The data:

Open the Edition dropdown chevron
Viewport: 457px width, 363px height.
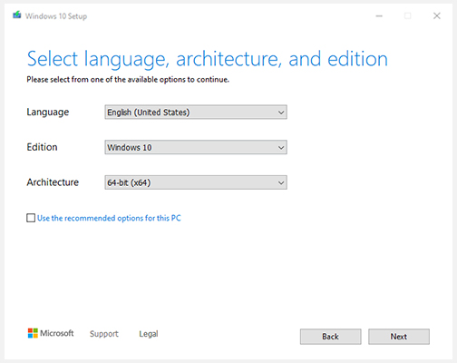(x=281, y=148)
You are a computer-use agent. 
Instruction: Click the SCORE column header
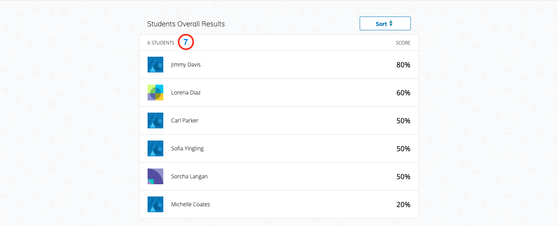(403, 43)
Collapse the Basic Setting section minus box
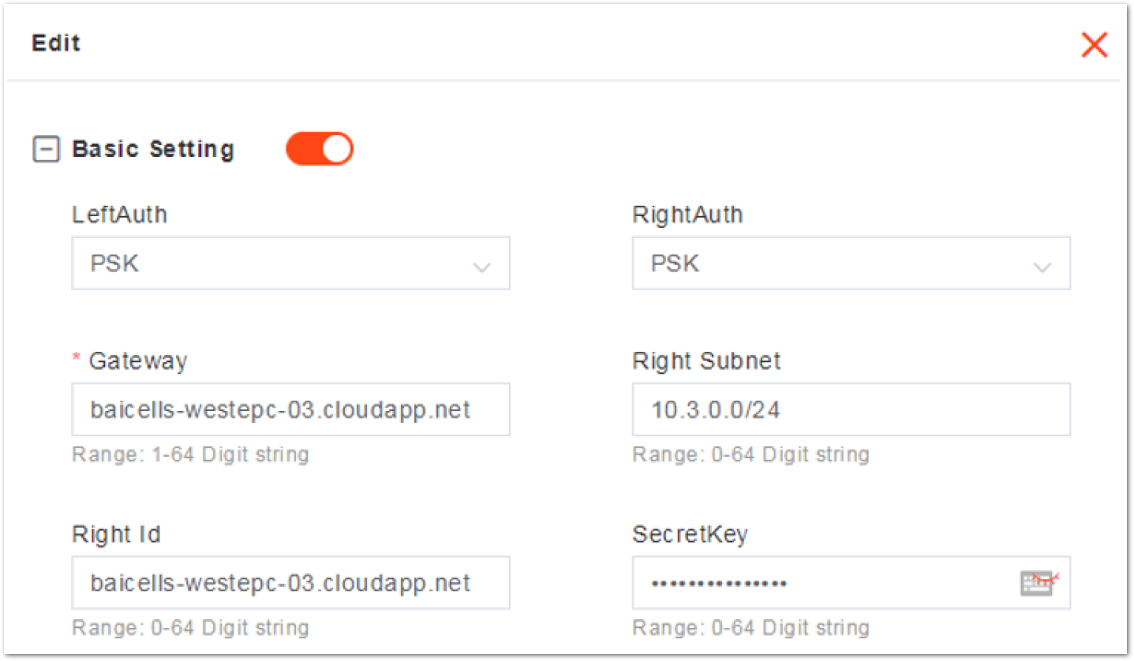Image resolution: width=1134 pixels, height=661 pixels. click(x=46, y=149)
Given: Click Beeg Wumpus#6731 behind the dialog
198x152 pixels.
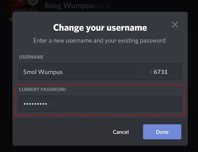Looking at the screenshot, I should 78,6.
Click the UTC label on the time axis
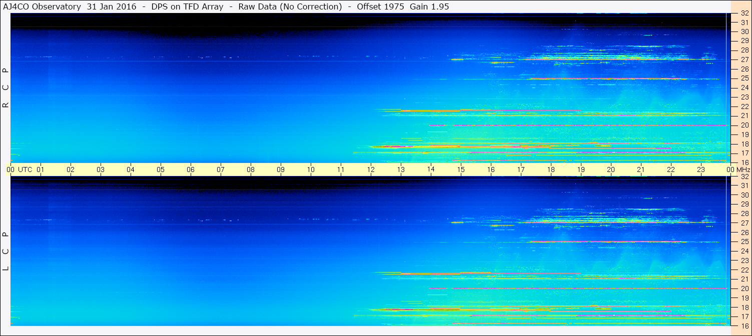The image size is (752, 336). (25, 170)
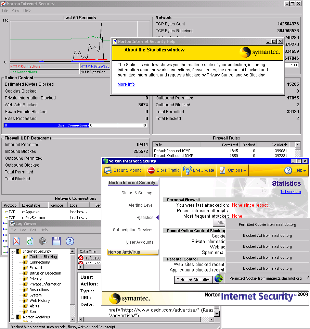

* * *

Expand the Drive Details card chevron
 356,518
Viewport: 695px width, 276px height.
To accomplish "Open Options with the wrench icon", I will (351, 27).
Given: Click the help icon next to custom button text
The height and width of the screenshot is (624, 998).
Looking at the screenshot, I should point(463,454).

What is needed:
Count how many lines in the data above include the string "Open", and write only that number.

Output for this exercise:
2